Ax by C 0 Calculator
'/%3E%3Ccircle cx='48' cy='39' r='19' fill='%23f2c9a5'/%3E%3Cpath d='M27 35c3-16 39-17 42 2-8-8-27-9-42-2z' fill='%23374151'/%3E%3Cpath d='M21 86c5-24 49-28 56 0z' fill='%232563eb'/%3E%3Ccircle cx='41' cy='41' r='2' fill='%23111827'/%3E%3Ccircle cx='55' cy='41' r='2' fill='%23111827'/%3E%3Cpath d='M42 52c4 3 9 3 13 0' stroke='%2392400e' stroke-width='3' fill='none' stroke-linecap='round'/%3E%3C/svg%3E)
Reviewed by Calculator Editorial Team
This calculator solves linear equations of the form ax + by = c. It helps you find the values of x and y that satisfy the equation, which is useful in various mathematical and scientific applications.
What is ax by c 0?
The equation ax + by = c represents a linear equation in two variables, x and y. This type of equation describes a straight line in the Cartesian plane.
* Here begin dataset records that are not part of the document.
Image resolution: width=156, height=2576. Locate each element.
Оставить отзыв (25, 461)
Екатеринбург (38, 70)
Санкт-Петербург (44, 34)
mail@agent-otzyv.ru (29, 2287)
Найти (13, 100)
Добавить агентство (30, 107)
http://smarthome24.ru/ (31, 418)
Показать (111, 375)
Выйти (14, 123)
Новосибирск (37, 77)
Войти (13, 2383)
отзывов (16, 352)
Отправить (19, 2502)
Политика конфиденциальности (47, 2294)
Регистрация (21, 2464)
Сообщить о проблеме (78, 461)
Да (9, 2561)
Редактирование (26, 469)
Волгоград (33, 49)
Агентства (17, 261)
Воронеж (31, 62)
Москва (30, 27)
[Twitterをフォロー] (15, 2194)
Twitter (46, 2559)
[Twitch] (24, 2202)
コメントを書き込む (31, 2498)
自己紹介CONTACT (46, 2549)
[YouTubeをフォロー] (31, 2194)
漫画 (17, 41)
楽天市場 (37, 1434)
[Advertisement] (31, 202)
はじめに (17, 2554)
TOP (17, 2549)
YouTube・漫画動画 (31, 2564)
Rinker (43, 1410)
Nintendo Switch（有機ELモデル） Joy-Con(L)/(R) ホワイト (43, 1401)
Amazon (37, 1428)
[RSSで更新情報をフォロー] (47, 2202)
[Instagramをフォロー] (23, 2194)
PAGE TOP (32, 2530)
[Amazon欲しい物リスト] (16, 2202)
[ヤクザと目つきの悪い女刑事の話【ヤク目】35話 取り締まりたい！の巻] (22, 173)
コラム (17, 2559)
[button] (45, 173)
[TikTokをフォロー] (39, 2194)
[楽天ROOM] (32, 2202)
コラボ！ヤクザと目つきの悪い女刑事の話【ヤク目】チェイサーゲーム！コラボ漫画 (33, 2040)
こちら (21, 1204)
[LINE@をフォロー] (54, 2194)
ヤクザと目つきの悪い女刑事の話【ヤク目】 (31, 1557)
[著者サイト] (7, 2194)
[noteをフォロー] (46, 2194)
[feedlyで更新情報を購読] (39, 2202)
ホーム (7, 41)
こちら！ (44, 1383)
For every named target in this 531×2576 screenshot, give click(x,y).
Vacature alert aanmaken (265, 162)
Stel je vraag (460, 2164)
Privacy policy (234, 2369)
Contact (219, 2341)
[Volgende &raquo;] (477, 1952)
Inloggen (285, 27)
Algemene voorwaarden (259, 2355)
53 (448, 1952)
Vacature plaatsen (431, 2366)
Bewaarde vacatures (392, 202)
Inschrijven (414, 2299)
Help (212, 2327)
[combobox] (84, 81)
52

Solving for x and y involves finding specific values that satisfy the equation.
In many practical applications, you might need to solve for one variable while keeping another constant. For example, setting c = 0 gives you the equation ax + by = 0, which is useful in finding the intersection points of two lines or determining the conditions under which a system of equations has a solution.
Formula: ax + by = c
To solve for x when c = 0: x = - (b/a)y
To solve for y when c = 0: y = - (a/b)x
How to solve ax by c 0
Solving the equation ax + by = c involves finding the values of x and y that satisfy the equation. Here's a step-by-step guide:
- Identify the coefficients: Determine the values of a, b, and c in the equation.
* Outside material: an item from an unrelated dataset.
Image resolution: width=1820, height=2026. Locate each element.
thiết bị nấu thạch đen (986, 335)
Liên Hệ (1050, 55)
- Choose a variable to solve for: Decide whether you want to solve for x or y.
- Rearrange the equation: Isolate the variable you're solving for on one side of the equation.
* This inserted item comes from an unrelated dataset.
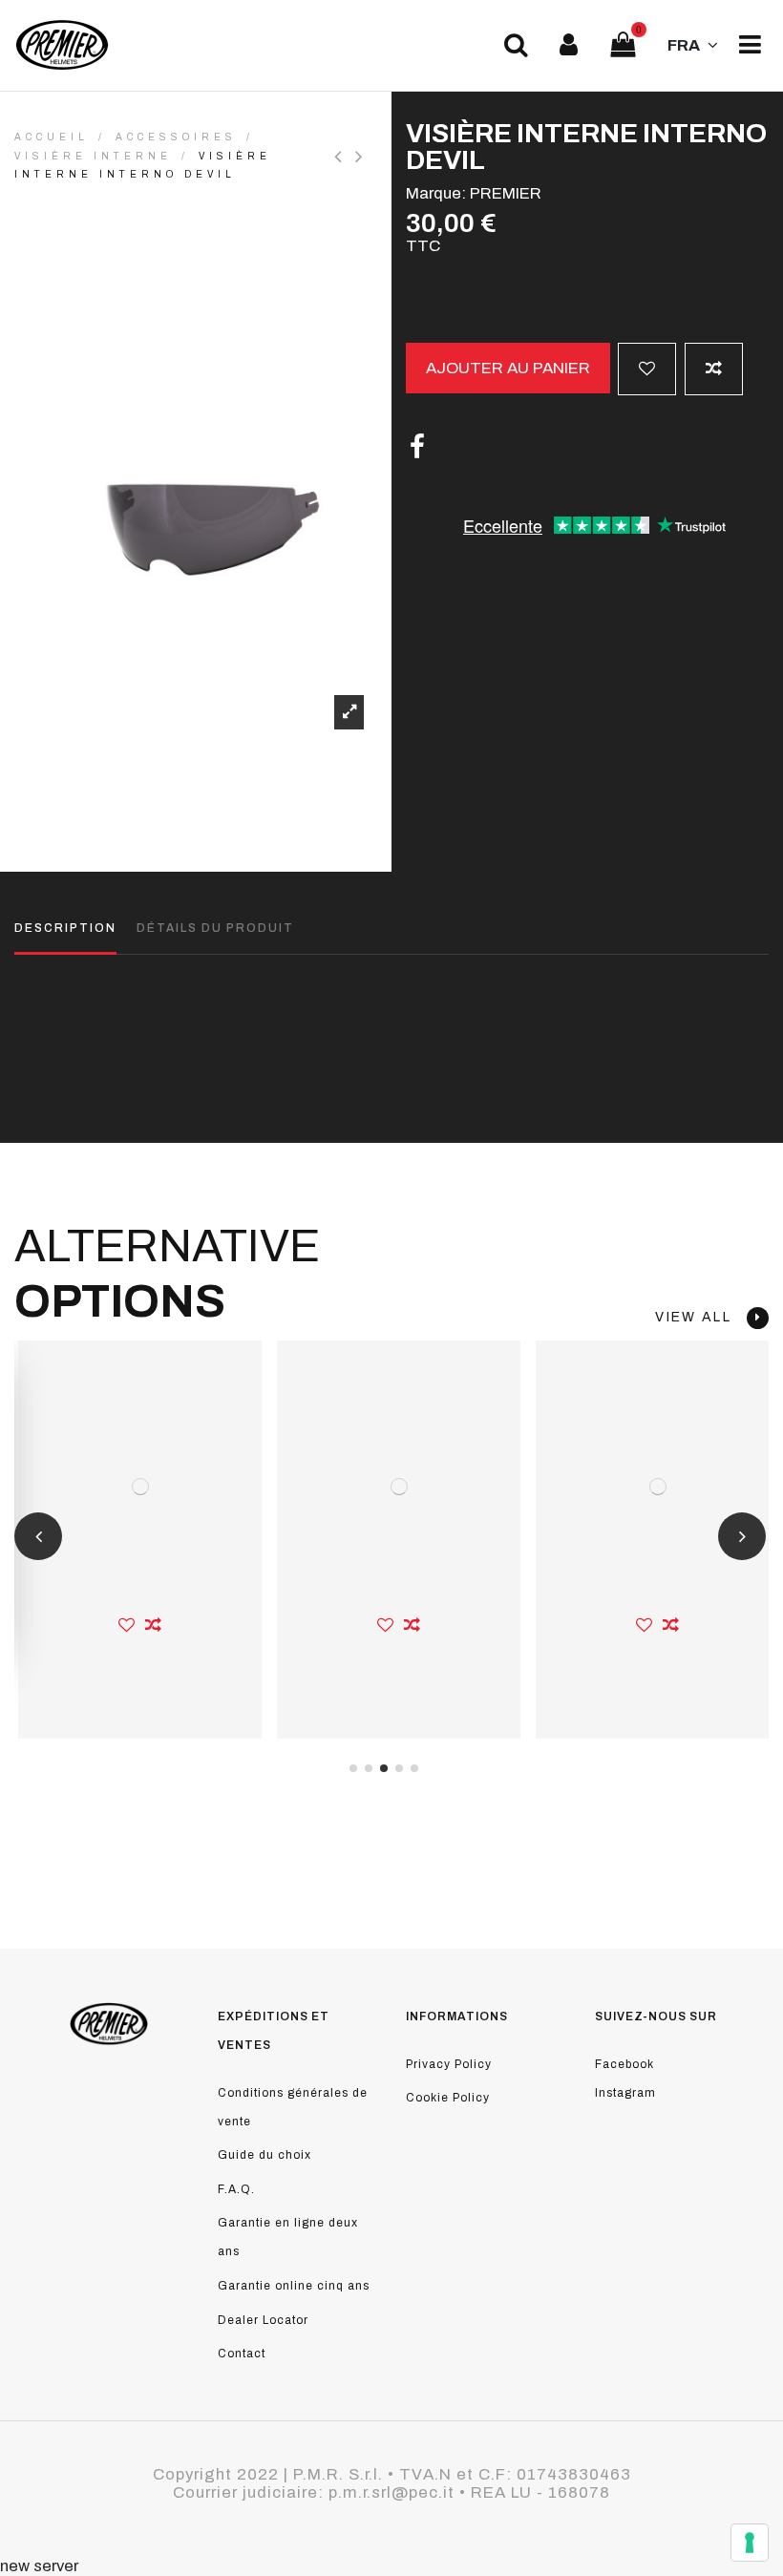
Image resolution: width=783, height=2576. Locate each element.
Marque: (436, 193)
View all (701, 1317)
- Solve for the variable: Perform algebraic operations to find the value of the variable.
For example, if you want to solve for x in the equation 3x + 2y = 6, you would rearrange the equation to isolate x:
3x + 2y = 6
3x = 6 - 2y
x = (6 - 2y)/3
This gives you the value of x in terms of y. You can then substitute specific values for y to find corresponding values of x.
Example calculation
Let's solve the equation 2x + 3y = 6 for x when y = 1.
- Substitute y = 1 into the equation: 2x + 3(1) = 6
- Simplify the equation: 2x + 3 = 6
- Subtract 3 from both sides: 2x = 3
- Divide both sides by 2: x = 1.5
The solution is x = 1.5 when y = 1. You can verify this by plugging the values back into the original equation: 2(1.5) + 3(1) = 3 + 3 = 6, which matches the right side of the equation.
FAQ
- What is the difference between ax + by = c and ax + by = 0?
- Setting c = 0 gives you the equation ax + by = 0, which represents a line passing through the origin. The general form ax + by = c represents a line that may or may not pass through the origin, depending on the value of c.
- How do I know if a solution exists for ax + by = c?
- A solution exists if the line represented by the equation is not parallel to the line represented by another equation in a system. In other words, the coefficients a and b must not be proportional to the coefficients of another equation.
- Can I use this calculator to solve for both x and y simultaneously?
- This calculator is designed to solve for one variable at a time while keeping the other variable constant. To solve for both variables simultaneously, you would need to use a system of equations solver.
- What happens if a or b is zero in the equation ax + by = c?
- If a = 0, the equation reduces to by = c, which can be solved for y directly. Similarly, if b = 0, the equation reduces to ax = c, which can be solved for x directly.